Open source is awesome, weather you need a swiss army knife, or some glue between two solutions that don't quite mesh the way you need them. It's also great for analysis and basic tasks that you need at your fingertips. Its versatile and deep in functionality. The best part, is the cost (aside from the legal ramifications of using it commercially). The downside is that working in a large complex environment where I have responsibility across so much diversity and complexity is that many of my needs are not fulfilled to warrant a platform selection:

  1. Manageability
    1. Policy
    2. Templates
    3. Audits
    4. Grouping
  2. Deployment
    1. Ssh
    2. telnet
    3. wmi
    4. remote command
  3. Scale
    1. Distributed systems globally
    2. Failover
  4. Reporting
    1. Complex reporting needs
    2. Logging sophistication

Most of these issues are completely missed in most open source tools, as it turns a swiss army knife into a nuclear weapon. There is nothing wrong with it, but either companies need to understand and implement these around open source tools (like groundworks is attempting to do slowly) or we need to stop using open source management and monitoring tools in large scale environments.
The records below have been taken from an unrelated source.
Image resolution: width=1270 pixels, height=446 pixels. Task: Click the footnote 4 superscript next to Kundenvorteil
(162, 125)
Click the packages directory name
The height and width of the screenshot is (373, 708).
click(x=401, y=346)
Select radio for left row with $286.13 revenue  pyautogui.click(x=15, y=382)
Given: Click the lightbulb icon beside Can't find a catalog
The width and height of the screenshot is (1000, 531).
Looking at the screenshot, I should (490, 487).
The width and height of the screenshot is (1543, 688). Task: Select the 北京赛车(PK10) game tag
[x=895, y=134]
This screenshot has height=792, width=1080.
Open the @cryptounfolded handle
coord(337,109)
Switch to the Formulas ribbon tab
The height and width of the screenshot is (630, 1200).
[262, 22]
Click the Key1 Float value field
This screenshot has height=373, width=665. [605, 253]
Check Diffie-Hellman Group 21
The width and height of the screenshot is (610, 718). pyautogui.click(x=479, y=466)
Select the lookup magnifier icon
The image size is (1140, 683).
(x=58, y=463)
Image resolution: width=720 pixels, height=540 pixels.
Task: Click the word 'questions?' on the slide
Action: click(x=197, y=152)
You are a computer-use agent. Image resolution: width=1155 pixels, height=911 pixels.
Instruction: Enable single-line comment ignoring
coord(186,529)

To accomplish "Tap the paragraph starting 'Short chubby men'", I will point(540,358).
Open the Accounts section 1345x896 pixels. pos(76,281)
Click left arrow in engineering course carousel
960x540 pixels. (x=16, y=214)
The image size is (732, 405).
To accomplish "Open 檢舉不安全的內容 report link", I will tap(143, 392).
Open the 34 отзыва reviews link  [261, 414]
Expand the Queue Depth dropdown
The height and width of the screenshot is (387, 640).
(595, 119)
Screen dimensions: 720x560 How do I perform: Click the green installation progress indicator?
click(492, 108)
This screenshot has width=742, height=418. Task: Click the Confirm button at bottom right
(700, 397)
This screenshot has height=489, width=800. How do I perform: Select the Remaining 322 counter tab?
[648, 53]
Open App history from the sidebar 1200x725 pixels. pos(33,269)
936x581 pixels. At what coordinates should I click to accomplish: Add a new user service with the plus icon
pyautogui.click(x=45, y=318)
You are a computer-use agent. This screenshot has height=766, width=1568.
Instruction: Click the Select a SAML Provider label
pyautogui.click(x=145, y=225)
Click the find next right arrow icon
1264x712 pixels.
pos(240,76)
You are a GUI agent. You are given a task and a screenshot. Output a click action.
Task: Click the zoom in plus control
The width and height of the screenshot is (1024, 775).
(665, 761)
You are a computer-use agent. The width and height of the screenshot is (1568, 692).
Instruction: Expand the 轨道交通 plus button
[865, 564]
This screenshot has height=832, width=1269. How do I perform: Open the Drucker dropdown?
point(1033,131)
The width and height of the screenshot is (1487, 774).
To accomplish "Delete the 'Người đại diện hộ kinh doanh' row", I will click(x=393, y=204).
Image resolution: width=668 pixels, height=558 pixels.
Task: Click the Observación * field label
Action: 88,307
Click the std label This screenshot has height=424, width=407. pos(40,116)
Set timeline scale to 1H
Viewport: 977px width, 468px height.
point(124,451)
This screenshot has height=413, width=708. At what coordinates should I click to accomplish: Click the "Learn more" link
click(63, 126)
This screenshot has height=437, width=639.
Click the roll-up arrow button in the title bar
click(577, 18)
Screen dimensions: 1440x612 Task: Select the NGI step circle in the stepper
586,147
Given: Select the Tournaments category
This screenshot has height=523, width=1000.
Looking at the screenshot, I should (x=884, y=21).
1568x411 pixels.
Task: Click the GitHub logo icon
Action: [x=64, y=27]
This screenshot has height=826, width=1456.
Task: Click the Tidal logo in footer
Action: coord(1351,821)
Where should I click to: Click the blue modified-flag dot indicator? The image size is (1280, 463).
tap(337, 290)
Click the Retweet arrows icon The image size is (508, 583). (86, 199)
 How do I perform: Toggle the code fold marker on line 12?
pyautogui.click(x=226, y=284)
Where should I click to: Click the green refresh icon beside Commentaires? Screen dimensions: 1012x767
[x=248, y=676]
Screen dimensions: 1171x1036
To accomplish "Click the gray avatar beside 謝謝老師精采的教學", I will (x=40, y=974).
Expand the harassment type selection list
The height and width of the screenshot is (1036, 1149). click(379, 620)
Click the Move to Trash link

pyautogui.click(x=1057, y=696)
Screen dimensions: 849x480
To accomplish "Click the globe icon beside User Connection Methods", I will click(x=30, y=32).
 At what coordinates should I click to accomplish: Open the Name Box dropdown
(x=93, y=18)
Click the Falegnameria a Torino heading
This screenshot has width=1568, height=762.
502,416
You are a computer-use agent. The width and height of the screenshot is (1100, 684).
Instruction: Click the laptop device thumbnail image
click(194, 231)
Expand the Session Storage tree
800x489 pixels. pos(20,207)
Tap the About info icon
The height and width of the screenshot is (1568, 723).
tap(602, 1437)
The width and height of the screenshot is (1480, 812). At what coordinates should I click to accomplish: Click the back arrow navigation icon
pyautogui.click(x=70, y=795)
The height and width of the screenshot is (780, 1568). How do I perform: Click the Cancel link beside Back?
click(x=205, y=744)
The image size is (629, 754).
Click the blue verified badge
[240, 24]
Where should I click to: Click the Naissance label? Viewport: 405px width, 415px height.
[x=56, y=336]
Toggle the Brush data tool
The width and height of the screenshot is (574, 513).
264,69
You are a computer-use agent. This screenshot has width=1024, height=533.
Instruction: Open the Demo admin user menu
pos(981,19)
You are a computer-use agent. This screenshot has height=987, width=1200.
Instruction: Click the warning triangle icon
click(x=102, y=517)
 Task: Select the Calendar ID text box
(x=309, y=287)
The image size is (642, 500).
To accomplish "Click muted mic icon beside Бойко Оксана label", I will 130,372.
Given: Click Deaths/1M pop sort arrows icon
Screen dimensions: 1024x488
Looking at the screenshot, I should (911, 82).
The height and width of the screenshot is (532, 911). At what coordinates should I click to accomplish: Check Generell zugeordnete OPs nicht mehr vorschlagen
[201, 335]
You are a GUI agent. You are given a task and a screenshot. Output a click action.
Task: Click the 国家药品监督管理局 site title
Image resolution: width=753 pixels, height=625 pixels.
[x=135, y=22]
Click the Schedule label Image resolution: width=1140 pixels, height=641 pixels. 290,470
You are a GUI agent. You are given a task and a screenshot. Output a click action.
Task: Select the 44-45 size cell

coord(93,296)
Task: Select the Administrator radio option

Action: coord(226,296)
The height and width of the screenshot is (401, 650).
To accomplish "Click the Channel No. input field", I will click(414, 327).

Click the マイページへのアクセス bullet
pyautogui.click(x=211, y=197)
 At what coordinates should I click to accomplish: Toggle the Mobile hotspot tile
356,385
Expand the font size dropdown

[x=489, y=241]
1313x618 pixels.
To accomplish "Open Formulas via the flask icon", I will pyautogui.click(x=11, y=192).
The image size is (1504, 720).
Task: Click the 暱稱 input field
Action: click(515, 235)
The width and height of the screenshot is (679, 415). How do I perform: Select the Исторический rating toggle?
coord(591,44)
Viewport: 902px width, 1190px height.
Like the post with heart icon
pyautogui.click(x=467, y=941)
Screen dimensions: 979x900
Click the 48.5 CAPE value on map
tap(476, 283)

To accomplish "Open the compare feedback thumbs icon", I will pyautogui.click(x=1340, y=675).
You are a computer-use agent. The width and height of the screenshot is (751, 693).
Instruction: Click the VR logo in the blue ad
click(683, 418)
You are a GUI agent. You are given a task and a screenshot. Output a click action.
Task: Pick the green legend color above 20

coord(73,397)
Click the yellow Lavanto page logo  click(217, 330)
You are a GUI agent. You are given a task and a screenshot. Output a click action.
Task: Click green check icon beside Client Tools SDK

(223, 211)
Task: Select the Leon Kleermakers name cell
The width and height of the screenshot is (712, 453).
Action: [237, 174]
I really hope that these companies take a stand and do this, as it will help reduce cost, increase choice, and make a better more maintainable system for me to manage and implement. The flexibility is key, and open source is the king of flexibility.

Comments

Anonymous said…
Hi there:

I enjoy your blog very much. I am in a similar position at a tech company out west and we looked at some open source monitoring tools OpenSMART--which is made here locally at Stanford. It was good for small silos but really got bogged down when we tried to scale them out. We ended up going with a vendors package when senior management starting screaming about the lack of reports and scalability concerns with the open source tools. What are your thoughts on that?
Unknown said…
Scalability is a major concern, but tools like Nagios, Zenoss, and some of the other tools have proven scalability beyond 20,000 nodes.

Reporting is also a concern, but can be augmented with many of the commerical reporting or BI tools on the market. As for the data coming off agents, its most often consumed by other tools.

Which vendor product did you end up going with over OpenSMART?
Anonymous said…
We actually went with Openview. I was a little hesitant at first, but we had a history with them--we like the local team, and senior management had a positive view of the solution.

At the end of the day, the consensus for our team was to use a opensource tools for small pockets of non-critical systems because they are so cheap, and then write a contract with the business to have them fund the OV agents for their critical apps. They needed to put in 500k+ for this...but got it done. Keep up the great work.